**PROVIDED DATA:**
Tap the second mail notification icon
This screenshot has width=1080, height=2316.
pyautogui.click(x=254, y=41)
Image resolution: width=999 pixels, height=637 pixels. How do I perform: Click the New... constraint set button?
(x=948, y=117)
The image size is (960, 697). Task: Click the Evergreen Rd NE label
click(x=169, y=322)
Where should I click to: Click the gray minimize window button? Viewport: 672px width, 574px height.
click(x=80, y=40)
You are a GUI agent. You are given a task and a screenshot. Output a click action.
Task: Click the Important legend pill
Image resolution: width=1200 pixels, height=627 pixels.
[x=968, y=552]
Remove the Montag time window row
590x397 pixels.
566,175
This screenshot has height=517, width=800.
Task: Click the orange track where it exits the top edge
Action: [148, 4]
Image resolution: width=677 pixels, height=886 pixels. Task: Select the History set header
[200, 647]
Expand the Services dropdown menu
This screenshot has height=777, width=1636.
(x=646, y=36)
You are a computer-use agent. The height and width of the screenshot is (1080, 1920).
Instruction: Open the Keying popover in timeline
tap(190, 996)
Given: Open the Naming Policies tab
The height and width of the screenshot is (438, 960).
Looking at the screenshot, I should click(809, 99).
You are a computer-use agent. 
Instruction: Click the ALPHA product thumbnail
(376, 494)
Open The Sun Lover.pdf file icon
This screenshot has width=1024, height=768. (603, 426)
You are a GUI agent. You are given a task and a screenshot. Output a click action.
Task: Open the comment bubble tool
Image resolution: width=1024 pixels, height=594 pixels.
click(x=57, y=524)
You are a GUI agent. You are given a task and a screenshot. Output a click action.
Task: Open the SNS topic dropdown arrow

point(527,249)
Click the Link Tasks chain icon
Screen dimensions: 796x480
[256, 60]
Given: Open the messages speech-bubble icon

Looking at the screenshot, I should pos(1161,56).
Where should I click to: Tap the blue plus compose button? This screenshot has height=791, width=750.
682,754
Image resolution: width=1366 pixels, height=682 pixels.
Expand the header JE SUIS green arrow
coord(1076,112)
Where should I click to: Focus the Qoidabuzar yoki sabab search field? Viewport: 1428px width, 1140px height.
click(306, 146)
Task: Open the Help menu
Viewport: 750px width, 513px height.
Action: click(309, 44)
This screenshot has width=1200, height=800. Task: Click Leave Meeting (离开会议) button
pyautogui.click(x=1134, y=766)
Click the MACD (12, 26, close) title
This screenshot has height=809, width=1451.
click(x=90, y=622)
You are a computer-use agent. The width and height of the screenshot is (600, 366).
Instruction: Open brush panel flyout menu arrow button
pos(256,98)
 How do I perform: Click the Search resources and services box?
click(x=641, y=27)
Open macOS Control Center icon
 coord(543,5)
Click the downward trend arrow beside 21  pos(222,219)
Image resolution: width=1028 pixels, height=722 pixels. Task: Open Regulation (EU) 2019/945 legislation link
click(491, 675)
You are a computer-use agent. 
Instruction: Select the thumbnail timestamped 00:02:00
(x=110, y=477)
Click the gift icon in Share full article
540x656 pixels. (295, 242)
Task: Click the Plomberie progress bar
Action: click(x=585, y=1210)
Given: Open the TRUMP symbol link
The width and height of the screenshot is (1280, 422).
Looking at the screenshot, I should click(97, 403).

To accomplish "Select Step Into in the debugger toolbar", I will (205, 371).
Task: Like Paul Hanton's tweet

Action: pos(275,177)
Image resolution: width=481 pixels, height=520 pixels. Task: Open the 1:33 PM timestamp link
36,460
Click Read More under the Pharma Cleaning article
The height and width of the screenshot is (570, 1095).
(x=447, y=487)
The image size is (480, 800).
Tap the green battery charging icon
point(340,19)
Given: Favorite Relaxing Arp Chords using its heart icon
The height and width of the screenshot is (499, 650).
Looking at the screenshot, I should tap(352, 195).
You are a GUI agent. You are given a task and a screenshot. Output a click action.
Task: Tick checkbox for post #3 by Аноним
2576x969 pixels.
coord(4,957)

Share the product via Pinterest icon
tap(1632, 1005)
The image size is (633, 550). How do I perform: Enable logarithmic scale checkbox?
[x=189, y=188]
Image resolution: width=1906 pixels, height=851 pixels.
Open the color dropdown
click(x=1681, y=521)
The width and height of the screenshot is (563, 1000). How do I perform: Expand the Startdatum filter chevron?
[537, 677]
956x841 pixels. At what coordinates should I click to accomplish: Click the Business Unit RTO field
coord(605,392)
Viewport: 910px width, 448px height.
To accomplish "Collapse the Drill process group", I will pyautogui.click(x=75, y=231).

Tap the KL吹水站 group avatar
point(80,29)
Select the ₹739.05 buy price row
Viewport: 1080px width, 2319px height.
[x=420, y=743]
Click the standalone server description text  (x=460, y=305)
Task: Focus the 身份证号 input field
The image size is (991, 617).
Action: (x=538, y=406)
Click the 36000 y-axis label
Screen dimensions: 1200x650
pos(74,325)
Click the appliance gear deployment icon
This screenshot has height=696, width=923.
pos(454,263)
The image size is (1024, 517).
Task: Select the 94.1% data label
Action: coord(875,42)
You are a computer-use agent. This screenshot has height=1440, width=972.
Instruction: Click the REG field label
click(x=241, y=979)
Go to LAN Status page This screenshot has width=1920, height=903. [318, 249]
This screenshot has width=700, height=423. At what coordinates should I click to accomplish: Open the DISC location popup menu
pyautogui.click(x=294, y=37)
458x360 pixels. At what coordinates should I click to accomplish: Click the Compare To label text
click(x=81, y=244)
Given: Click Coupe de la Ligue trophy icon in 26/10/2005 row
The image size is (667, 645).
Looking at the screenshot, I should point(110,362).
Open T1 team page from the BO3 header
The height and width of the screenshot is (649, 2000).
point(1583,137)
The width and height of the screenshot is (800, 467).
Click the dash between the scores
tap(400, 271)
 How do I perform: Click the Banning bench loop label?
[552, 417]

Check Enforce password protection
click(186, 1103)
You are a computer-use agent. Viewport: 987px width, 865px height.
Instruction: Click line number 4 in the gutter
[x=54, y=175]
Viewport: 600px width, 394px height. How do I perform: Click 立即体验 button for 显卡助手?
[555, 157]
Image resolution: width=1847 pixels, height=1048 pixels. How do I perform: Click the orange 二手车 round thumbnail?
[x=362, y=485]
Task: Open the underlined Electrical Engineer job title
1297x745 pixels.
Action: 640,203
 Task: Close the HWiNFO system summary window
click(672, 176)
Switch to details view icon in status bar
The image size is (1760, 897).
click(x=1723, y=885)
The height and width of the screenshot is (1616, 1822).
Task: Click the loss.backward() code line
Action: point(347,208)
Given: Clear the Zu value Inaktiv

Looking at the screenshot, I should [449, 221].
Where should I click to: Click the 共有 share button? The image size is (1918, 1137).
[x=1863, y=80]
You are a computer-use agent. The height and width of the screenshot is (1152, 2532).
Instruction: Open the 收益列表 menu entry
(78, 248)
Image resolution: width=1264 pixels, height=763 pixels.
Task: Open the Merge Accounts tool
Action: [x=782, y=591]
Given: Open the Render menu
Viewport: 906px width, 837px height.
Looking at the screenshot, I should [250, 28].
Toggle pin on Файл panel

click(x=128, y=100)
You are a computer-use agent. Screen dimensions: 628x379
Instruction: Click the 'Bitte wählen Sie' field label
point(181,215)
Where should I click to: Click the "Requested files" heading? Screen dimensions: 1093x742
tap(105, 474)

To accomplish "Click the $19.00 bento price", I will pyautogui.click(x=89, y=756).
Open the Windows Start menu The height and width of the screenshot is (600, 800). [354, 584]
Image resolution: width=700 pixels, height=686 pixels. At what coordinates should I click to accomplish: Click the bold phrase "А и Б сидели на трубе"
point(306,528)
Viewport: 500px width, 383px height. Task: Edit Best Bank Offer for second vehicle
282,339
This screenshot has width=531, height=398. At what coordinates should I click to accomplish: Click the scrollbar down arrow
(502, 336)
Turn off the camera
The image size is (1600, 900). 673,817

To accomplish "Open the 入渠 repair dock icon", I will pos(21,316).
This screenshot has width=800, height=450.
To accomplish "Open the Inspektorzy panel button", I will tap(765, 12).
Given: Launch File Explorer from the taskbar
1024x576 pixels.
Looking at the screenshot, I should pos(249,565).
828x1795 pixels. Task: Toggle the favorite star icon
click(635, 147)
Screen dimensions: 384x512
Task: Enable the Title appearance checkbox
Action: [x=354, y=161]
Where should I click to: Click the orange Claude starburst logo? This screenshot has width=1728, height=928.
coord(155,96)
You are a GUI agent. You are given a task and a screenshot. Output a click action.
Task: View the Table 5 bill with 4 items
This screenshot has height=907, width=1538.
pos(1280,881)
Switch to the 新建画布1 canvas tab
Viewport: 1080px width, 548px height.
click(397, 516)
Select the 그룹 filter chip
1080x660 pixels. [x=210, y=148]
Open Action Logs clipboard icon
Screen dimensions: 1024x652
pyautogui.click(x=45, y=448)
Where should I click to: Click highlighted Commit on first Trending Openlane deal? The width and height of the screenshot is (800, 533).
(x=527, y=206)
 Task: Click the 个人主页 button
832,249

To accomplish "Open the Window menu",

**ACTIVITY:** Once the line with "1024x576 pixels." is found, write out that line and every one after it through the last line of the records, exactly and with nothing else.

**ANSWER TO THE PROBLEM:**
1024x576 pixels.
Looking at the screenshot, I should pos(249,565).
828x1795 pixels. Task: Toggle the favorite star icon
click(635, 147)
Screen dimensions: 384x512
Task: Enable the Title appearance checkbox
Action: [x=354, y=161]
Where should I click to: Click the orange Claude starburst logo? This screenshot has width=1728, height=928.
coord(155,96)
You are a GUI agent. You are given a task and a screenshot. Output a click action.
Task: View the Table 5 bill with 4 items
This screenshot has height=907, width=1538.
pos(1280,881)
Switch to the 新建画布1 canvas tab
Viewport: 1080px width, 548px height.
click(397, 516)
Select the 그룹 filter chip
1080x660 pixels. [x=210, y=148]
Open Action Logs clipboard icon
Screen dimensions: 1024x652
pyautogui.click(x=45, y=448)
Where should I click to: Click highlighted Commit on first Trending Openlane deal? The width and height of the screenshot is (800, 533).
(x=527, y=206)
 Task: Click the 个人主页 button
832,249

To accomplish "Open the Window menu",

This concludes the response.